====== TEXTAUSZUG

Matthew Pelowski leitet das Projekt „ARTIS“. Foto: Martin Zimmermann

Neue Methoden

Der Königsweg, um herauszufinden, was in jemandem vorgeht, sei immer noch die Befragung, allerdings oft mittels extra dafür entwickelter Fragebögen. In den vergangenen 20 Jahren hätten die Psychologie sowie die Kognitions- und Neurowissenschaften aber große Fortschritte dabei gemacht, nicht nur die Gehirnaktivitäten zu messen, sondern diese auch zu verändern, indem man von außen auf das Gehirn einwirkt. „Die eigentliche Herausforderung, um unsere Theorien empirisch zu belegen, ist es die Emotion zu messen. Das kann man mit Fragebögen, im Museum oder im Labor, aber auch mit der Messung subtiler positiver und negativer Emotionen durch die Ableitung des Lächel- oder Ärgermuskels im Gesicht mithilfe kleiner Elektroden. Hier zeigt sich, dass schöne Dinge mittelbar und ganz schnell positive Emotionen bei der Betrachtung auslösen“, sagt Leder. Dazu kommen auch neuere Methoden. Während bisher zur Messung von Reaktionen im Gehirn die Probanden in die „Röhre“ mussten, wo sie unbeweglich unter eher unnatürlichen Bewegungen verharrten, kann man die Hirnaktivitätsmessungen inzwischen auch mit tragbaren Geräten messen, wie etwa durch Nahinfrarotspektroskopie, bei der Änderungen der Hirnaktivität durch Veränderungen der optischen Eigenschaften von Hirngewebe festgestellt werden. Das erlaube die Messung auch ästhetischer Erlebnisse (im Gehirn) in deutlich lebensnäheren Situationen.

============
====== MATERIAL

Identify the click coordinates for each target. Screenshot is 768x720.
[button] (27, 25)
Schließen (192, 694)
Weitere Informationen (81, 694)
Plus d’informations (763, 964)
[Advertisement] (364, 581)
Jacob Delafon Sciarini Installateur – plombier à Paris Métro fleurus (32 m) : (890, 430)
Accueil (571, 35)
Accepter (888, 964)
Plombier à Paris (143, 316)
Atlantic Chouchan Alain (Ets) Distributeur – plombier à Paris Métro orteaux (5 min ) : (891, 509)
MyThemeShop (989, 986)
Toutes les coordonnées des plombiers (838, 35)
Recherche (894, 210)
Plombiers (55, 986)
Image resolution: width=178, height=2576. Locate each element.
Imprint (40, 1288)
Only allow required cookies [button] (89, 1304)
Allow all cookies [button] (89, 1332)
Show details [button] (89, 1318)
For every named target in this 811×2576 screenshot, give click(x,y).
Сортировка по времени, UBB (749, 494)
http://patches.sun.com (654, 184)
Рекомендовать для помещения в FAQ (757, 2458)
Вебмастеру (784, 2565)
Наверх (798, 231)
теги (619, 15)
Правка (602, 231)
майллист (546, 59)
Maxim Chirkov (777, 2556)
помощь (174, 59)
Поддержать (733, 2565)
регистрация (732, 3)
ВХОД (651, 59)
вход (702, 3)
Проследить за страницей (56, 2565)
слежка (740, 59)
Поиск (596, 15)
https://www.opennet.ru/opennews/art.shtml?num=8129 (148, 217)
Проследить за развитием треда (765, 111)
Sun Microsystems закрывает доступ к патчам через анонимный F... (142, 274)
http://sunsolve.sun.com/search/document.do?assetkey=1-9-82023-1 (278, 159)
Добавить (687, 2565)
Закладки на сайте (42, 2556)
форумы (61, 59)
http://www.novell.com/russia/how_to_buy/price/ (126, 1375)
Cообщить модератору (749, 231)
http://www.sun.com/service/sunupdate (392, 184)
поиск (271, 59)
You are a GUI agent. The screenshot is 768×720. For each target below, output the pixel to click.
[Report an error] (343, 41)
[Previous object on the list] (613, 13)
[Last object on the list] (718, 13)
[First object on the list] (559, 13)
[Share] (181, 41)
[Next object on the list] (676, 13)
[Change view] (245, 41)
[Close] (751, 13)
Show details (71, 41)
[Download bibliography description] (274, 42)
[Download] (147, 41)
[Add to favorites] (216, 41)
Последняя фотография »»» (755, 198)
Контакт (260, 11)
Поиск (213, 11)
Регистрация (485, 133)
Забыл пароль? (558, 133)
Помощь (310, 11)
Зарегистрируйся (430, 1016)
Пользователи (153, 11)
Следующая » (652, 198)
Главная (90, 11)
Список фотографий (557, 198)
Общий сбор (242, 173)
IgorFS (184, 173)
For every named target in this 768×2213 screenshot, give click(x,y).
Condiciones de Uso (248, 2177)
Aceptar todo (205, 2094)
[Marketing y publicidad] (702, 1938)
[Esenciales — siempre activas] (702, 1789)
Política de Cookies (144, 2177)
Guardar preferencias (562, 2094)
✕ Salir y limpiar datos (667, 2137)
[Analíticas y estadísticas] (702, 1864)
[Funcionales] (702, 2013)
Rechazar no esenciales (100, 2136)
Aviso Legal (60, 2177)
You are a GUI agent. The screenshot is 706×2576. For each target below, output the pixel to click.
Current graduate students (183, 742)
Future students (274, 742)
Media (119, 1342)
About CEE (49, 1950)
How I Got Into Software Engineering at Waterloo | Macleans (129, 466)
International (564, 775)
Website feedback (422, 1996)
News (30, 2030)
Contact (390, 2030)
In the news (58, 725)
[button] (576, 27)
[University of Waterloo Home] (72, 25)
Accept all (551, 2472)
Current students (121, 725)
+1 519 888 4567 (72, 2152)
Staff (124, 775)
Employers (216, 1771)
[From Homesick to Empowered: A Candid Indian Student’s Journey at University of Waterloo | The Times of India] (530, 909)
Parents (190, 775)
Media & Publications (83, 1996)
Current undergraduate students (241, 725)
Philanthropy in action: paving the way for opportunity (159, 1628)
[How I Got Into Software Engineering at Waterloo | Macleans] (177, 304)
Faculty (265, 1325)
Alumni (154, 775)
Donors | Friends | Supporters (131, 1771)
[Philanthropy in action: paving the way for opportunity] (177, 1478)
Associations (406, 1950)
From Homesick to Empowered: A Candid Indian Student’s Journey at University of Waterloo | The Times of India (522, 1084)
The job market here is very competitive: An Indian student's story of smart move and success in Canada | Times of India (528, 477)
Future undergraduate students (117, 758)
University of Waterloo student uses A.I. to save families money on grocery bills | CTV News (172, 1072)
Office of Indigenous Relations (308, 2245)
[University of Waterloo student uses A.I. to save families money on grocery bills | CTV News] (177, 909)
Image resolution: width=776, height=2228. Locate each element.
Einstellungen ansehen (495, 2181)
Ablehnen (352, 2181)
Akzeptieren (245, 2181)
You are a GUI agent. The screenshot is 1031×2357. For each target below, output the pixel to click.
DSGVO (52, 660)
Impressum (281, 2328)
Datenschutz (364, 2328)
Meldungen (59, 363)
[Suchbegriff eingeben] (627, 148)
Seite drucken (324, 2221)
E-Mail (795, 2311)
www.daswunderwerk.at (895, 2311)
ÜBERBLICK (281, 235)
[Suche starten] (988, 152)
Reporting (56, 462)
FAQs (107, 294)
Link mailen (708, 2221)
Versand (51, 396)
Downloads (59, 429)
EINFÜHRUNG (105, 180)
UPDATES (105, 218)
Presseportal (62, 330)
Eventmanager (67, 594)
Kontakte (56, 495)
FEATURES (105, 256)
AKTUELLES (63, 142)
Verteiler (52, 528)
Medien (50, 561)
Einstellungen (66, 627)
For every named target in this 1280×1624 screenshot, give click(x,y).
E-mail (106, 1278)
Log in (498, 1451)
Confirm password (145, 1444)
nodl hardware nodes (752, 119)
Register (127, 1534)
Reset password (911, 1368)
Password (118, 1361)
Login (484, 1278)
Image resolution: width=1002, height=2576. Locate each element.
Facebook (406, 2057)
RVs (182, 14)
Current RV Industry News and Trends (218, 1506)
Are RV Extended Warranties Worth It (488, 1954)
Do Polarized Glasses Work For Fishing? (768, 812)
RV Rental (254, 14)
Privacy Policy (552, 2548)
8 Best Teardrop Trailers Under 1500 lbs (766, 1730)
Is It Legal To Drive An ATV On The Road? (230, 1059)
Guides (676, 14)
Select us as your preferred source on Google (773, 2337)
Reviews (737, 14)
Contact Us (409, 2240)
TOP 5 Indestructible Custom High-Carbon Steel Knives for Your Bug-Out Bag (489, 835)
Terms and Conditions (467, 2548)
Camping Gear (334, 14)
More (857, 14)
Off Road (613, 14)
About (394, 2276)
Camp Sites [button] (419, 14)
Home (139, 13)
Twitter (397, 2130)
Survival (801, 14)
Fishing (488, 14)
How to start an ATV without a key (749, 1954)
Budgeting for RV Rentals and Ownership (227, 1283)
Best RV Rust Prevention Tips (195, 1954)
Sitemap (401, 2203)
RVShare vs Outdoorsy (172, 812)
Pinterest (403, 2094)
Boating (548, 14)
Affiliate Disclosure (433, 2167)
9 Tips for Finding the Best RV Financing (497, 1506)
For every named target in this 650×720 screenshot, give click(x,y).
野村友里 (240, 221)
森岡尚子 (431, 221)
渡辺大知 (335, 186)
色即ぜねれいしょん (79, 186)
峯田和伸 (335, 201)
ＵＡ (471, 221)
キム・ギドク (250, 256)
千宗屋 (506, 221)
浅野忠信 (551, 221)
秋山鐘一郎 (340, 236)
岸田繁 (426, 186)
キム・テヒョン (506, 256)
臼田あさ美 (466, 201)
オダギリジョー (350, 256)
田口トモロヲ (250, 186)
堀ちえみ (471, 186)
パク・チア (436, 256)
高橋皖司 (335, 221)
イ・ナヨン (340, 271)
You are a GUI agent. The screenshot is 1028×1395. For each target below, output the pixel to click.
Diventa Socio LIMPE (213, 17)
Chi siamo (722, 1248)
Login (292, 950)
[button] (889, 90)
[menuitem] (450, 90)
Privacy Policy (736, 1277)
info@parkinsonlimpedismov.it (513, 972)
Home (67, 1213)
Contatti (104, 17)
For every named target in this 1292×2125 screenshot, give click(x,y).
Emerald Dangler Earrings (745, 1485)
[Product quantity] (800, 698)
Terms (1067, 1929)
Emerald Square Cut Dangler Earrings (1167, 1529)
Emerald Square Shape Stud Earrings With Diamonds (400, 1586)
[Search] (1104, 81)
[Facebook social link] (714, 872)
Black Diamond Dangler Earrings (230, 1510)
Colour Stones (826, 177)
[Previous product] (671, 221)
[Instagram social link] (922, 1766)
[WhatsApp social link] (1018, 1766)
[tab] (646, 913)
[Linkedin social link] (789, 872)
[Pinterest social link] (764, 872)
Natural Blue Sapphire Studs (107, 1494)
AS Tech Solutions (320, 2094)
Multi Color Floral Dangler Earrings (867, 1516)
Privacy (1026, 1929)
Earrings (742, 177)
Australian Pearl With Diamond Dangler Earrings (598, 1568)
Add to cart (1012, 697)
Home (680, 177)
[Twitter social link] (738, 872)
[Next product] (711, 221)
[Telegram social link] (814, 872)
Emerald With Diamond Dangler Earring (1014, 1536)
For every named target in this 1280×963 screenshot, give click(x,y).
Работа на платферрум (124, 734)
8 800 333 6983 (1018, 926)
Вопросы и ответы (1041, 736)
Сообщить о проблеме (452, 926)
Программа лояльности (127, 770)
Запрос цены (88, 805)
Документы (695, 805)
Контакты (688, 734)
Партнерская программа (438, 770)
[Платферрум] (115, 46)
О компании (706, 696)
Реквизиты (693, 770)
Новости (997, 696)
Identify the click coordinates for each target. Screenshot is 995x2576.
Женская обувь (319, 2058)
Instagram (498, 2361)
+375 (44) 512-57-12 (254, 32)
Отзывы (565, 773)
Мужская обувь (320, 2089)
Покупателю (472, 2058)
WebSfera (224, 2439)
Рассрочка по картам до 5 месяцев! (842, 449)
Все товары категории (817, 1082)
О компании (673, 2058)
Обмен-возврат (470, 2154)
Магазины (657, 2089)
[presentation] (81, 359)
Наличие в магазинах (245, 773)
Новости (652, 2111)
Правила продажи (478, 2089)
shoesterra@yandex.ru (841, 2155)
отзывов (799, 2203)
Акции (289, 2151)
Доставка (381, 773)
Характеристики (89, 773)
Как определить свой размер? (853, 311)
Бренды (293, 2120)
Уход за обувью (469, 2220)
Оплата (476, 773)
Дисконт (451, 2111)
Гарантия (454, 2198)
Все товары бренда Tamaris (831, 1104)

============

AUFGABE:
Gib den Textauszug oben über die Messung ästhetischer Erlebnisse vollständig und wortgetreu wieder.

LÖSUNG:
Matthew Pelowski leitet das Projekt „ARTIS“. Foto: Martin Zimmermann

Neue Methoden

Der Königsweg, um herauszufinden, was in jemandem vorgeht, sei immer noch die Befragung, allerdings oft mittels extra dafür entwickelter Fragebögen. In den vergangenen 20 Jahren hätten die Psychologie sowie die Kognitions- und Neurowissenschaften aber große Fortschritte dabei gemacht, nicht nur die Gehirnaktivitäten zu messen, sondern diese auch zu verändern, indem man von außen auf das Gehirn einwirkt. „Die eigentliche Herausforderung, um unsere Theorien empirisch zu belegen, ist es die Emotion zu messen. Das kann man mit Fragebögen, im Museum oder im Labor, aber auch mit der Messung subtiler positiver und negativer Emotionen durch die Ableitung des Lächel- oder Ärgermuskels im Gesicht mithilfe kleiner Elektroden. Hier zeigt sich, dass schöne Dinge mittelbar und ganz schnell positive Emotionen bei der Betrachtung auslösen“, sagt Leder. Dazu kommen auch neuere Methoden. Während bisher zur Messung von Reaktionen im Gehirn die Probanden in die „Röhre“ mussten, wo sie unbeweglich unter eher unnatürlichen Bewegungen verharrten, kann man die Hirnaktivitätsmessungen inzwischen auch mit tragbaren Geräten messen, wie etwa durch Nahinfrarotspektroskopie, bei der Änderungen der Hirnaktivität durch Veränderungen der optischen Eigenschaften von Hirngewebe festgestellt werden. Das erlaube die Messung auch ästhetischer Erlebnisse (im Gehirn) in deutlich lebensnäheren Situationen.